Cierto es que interesarnos por las emociones que despiertan en nosotros estos conflictos no es fácil. Están a menudo relacionadas con temas que preferiríamos dejar en la sombra. Pero tengamos en cuenta lo siguiente: estos temas se quedaron pendientes porque en el momento en que ocurrieron no teníamos los recursos suficientes para gestionarlos. Desde entonces maduramos, ganamos experiencia y podemos empezar a ver las cosas de manera diferente. Nuestros hijos, como la vida misma, no están ahí para hacernos las cosas difíciles.

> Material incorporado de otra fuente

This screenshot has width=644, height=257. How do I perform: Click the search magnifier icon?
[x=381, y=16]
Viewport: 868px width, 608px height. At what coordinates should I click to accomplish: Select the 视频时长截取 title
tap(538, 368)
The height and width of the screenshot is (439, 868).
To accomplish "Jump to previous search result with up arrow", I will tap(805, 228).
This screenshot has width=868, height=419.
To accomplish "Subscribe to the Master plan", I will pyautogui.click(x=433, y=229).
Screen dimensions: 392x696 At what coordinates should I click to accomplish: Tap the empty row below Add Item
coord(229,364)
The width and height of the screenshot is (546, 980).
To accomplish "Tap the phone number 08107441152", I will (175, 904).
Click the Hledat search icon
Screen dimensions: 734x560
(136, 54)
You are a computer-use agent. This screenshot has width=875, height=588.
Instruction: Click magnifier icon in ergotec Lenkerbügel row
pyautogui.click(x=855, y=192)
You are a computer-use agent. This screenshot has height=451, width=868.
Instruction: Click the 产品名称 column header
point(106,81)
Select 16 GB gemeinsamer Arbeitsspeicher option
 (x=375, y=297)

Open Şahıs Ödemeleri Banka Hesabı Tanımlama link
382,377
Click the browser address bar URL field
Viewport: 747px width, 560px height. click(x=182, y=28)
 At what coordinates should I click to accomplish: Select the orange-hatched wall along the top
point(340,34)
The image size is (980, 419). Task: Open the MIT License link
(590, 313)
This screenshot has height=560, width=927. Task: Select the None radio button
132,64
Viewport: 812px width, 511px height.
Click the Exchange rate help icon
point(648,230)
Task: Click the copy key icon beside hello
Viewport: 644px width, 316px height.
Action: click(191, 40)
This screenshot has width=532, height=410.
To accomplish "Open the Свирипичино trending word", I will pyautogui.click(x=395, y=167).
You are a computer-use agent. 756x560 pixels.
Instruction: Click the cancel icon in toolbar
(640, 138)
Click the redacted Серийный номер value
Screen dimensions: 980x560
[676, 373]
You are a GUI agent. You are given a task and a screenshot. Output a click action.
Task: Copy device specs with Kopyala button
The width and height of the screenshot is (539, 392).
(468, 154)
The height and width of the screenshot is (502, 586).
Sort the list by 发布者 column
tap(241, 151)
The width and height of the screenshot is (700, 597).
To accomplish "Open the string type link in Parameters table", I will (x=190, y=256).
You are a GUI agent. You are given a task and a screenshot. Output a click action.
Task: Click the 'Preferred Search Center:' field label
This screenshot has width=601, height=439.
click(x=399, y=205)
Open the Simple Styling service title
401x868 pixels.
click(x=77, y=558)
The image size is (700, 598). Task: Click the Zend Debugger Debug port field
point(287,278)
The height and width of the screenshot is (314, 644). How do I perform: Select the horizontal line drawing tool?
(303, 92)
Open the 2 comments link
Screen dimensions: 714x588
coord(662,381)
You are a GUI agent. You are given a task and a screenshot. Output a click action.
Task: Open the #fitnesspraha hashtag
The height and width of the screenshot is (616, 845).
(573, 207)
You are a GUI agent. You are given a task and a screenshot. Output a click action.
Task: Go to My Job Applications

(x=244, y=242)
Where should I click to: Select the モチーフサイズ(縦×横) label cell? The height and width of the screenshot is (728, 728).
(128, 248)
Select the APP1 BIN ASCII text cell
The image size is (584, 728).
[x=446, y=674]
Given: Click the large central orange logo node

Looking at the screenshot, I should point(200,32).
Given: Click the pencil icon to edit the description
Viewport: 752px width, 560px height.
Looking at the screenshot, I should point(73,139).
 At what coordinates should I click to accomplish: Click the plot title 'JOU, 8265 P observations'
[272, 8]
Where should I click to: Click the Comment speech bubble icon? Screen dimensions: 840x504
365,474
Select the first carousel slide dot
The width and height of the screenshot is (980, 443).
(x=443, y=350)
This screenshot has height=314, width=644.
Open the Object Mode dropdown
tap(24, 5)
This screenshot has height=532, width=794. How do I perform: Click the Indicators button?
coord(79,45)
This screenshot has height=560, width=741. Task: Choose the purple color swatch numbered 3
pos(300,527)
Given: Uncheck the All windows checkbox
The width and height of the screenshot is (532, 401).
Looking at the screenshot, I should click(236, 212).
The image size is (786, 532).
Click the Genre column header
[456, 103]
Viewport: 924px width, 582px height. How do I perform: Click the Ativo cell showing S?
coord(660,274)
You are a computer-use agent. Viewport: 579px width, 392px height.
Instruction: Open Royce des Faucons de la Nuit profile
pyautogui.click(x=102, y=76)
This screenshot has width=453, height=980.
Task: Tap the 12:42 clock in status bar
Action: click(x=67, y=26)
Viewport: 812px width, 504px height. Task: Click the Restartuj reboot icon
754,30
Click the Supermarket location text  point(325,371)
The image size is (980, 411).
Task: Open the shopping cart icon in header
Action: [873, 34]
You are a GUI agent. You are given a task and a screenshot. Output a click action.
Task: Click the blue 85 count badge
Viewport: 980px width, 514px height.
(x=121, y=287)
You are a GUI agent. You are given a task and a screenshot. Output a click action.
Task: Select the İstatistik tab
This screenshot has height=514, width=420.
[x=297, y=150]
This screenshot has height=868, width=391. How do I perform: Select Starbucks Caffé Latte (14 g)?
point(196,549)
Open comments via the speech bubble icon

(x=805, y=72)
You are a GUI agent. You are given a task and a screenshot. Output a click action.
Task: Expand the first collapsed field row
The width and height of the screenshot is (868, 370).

Están ahí porque, en un movimiento de profunda generosidad y amor, decidimos honrar a las fuerzas de vida que fluyen en nosotros, poniéndonos al servicio de otros seres humanos, comprometiéndonos a educarles y a prepararles para que sean quienes son. Sin parar, ellos nos envían pues los mensajes que necesitamos para que podamos ser los padres que necesitan y las personas que profundamente somos.
En este sentido, la parentalidad es un camino de creación constante. Al crecer mis hijos, cambia constantemente mi relación con ellos, encarnando la belleza profunda de la Vida y empujándome a descubrir recursos adormecidos para inventar nuevas maneras de SER. La parentalidad consciente es crecer al mismo tiempo que mis hijos, crecer como ser humano.
Y ahora viene lo más importante. De la misma manera que el dinero que no he utilizado pasa a la generación siguiente, los nudos emocionales que no desato los heredan mis descendientes. Al hacer consciente un tema pendiente, libero automáticamente a mis hijos de la necesidad de hacer algo al respecto. Es un fenómeno que aparece claramente en las constelaciones familiares. Y si al recorrer este camino nos tomamos un momento para girarnos hacia nuestros propios padres, constatamos que la parentalidad consciente nos ofrece otro regalo: el de ser mejores hijas e hijos para ellos, capaces de honrar en mayor medida quienes son y lo que hicieron por nosotros. Al hacerme cargo de mi propio equipaje emocional, al estar menos en demanda con los demás, dejo que mis hijos se puedan acercar más fácilmente a mí y yo a mis propios padres.
Hagamos pues que los mensajes de nuestros hijos no queden desoídos.
Samuel Jean Crombé. Psicólogo, trabaja principalmente con niños y adolescentes.